EXERCISE DESCRIPTION:
Format the rows from the line with "You are a computer-use agent. Viewport: 980px" to the line with "Action: 346,65", both ends included, as a JSON list of strings, one string per line, with blank lines left out.

(Entries taken from a collection)
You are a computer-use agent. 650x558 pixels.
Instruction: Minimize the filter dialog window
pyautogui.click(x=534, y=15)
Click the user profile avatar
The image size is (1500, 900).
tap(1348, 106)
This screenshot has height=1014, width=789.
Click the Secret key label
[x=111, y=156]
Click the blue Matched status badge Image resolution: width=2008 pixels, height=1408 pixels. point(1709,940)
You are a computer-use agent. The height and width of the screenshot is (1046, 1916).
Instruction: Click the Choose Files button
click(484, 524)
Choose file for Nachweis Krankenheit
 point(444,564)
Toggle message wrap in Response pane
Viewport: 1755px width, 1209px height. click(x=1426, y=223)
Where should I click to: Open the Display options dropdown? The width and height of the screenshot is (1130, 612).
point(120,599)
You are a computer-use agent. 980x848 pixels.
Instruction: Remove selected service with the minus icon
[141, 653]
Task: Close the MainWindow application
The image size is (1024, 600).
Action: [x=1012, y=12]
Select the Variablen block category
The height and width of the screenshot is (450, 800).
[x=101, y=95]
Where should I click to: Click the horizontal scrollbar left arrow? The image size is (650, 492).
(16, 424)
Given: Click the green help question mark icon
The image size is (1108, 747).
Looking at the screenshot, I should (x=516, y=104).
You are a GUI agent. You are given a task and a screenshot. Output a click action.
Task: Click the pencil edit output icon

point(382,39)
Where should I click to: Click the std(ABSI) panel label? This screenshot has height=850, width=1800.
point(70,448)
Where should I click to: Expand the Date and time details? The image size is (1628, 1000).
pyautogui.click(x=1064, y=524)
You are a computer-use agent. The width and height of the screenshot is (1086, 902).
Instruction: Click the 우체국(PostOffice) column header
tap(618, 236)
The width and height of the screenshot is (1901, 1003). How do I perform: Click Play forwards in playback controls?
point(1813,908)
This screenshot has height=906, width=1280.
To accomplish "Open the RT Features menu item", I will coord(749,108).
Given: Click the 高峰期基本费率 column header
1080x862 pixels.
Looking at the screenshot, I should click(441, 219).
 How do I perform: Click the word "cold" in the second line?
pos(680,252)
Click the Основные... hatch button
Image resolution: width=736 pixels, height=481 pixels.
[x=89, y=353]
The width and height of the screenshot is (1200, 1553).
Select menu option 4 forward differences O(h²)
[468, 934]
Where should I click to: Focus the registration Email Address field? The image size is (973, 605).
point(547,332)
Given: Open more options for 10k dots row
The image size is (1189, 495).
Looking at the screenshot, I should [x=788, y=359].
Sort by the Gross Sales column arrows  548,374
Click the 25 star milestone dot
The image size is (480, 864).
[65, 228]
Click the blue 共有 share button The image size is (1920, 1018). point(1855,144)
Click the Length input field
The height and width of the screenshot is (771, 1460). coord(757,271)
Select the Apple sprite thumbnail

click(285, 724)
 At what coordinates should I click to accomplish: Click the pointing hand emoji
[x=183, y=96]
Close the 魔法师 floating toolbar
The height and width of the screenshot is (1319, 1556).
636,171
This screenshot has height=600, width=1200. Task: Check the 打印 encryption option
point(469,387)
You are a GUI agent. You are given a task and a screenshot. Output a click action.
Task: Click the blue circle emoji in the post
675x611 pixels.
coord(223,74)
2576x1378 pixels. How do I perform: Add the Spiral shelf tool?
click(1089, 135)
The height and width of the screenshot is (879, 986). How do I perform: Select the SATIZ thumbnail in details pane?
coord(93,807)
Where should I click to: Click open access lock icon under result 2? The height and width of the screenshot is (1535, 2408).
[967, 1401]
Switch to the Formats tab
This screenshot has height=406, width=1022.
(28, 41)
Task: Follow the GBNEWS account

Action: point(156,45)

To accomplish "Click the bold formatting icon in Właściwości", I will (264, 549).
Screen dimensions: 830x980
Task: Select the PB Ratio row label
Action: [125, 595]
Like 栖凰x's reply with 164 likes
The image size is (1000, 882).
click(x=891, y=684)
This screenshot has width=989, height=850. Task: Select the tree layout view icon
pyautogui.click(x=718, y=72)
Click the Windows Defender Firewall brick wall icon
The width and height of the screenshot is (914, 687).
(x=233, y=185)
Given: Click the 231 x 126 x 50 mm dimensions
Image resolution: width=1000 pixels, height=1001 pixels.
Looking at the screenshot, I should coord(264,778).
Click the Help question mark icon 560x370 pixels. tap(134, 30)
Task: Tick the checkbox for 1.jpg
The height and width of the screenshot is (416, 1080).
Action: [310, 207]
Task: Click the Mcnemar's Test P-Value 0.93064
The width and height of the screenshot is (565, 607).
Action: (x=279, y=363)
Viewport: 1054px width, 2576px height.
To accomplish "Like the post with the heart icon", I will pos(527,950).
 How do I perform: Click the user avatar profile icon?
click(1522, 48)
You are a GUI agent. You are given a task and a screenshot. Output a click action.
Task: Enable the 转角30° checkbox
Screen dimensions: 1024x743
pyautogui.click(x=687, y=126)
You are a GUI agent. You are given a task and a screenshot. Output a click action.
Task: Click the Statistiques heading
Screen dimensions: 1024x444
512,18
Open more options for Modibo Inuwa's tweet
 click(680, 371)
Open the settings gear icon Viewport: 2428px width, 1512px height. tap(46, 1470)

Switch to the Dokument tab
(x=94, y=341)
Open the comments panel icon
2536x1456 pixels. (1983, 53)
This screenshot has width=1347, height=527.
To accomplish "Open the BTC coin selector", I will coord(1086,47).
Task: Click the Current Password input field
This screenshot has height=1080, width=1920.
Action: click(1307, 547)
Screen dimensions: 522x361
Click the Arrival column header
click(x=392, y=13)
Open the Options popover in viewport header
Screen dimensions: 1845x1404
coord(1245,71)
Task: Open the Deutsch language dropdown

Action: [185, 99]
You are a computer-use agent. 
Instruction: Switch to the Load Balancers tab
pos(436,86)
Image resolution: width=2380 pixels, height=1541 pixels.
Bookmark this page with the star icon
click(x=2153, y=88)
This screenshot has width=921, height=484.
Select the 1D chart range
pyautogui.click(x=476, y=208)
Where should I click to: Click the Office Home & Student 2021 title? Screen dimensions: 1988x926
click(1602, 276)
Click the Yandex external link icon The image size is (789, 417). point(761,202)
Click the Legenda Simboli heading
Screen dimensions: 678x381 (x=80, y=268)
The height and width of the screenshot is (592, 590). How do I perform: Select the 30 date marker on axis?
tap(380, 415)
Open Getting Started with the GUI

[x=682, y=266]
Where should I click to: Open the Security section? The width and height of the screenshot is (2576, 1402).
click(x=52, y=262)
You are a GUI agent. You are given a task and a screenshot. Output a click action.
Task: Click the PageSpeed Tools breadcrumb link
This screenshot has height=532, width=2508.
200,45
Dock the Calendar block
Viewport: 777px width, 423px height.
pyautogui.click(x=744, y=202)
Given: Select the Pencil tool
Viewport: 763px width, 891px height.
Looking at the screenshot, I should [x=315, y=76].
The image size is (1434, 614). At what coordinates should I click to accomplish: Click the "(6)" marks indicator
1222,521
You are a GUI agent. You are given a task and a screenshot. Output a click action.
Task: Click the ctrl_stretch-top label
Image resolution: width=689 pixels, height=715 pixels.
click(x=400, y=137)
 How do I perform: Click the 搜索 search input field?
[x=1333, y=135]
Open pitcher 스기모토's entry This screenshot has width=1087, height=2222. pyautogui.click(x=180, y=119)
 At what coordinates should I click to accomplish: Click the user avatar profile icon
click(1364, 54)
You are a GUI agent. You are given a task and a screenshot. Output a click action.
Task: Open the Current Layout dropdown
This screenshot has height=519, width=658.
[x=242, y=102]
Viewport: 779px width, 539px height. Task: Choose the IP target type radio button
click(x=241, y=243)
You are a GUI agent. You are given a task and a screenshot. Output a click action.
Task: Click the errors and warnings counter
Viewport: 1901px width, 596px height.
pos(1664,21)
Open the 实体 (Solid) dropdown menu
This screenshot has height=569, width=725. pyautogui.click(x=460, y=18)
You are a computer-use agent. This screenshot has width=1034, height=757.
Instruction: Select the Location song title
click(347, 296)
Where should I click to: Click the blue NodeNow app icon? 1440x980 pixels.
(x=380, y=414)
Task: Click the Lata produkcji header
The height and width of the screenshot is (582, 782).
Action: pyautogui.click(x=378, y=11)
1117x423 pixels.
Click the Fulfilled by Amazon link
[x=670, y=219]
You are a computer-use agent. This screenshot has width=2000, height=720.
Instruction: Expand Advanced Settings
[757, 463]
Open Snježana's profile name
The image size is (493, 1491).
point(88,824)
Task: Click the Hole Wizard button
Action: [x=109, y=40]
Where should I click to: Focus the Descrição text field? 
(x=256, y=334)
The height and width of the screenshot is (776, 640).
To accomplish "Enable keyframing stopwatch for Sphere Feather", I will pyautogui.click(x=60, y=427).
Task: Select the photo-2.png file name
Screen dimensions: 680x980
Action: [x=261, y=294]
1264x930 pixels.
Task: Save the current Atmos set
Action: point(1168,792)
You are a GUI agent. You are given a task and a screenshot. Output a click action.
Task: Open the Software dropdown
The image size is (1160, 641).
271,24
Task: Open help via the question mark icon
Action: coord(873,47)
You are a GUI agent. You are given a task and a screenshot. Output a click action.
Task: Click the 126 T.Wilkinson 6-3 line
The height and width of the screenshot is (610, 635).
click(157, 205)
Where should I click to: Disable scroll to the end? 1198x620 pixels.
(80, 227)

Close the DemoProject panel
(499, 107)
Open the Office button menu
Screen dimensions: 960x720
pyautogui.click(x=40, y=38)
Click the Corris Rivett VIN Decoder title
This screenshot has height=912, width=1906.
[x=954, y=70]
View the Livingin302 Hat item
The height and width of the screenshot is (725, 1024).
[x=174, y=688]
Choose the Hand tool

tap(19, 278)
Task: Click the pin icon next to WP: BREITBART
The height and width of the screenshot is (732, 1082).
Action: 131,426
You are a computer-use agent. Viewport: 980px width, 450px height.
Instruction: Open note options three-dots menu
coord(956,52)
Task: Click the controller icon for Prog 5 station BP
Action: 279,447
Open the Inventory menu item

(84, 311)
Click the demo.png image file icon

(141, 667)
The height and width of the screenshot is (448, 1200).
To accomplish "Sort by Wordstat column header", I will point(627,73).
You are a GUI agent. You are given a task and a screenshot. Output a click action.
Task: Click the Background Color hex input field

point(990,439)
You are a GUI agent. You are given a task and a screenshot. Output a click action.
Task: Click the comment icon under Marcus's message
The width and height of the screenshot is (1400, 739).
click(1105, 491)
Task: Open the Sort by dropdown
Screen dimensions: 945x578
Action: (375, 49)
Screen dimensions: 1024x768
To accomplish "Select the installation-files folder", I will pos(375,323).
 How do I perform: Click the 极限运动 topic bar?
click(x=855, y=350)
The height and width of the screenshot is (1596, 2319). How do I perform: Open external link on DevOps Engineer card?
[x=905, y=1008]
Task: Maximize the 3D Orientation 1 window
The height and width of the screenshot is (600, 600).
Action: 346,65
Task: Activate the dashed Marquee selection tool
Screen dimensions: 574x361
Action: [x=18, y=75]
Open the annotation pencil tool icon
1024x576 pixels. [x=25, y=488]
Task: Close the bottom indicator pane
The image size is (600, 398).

OUTPUT OF THE EXERCISE:
[
  "You are a computer-use agent. Viewport: 980px width, 450px height.",
  "Instruction: Open note options three-dots menu",
  "coord(956,52)",
  "Task: Click the controller icon for Prog 5 station BP",
  "Action: 279,447",
  "Open the Inventory menu item",
  "(84, 311)",
  "Click the demo.png image file icon",
  "(141, 667)",
  "The height and width of the screenshot is (448, 1200).",
  "To accomplish \"Sort by Wordstat column header\", I will point(627,73).",
  "You are a GUI agent. You are given a task and a screenshot. Output a click action.",
  "Task: Click the Background Color hex input field",
  "point(990,439)",
  "You are a GUI agent. You are given a task and a screenshot. Output a click action.",
  "Task: Click the comment icon under Marcus's message",
  "The width and height of the screenshot is (1400, 739).",
  "click(1105, 491)",
  "Task: Open the Sort by dropdown",
  "Screen dimensions: 945x578",
  "Action: (375, 49)",
  "Screen dimensions: 1024x768",
  "To accomplish \"Select the installation-files folder\", I will pos(375,323).",
  " How do I perform: Click the 极限运动 topic bar?",
  "click(x=855, y=350)",
  "The height and width of the screenshot is (1596, 2319). How do I perform: Open external link on DevOps Engineer card?",
  "[x=905, y=1008]",
  "Task: Maximize the 3D Orientation 1 window",
  "The height and width of the screenshot is (600, 600).",
  "Action: 346,65"
]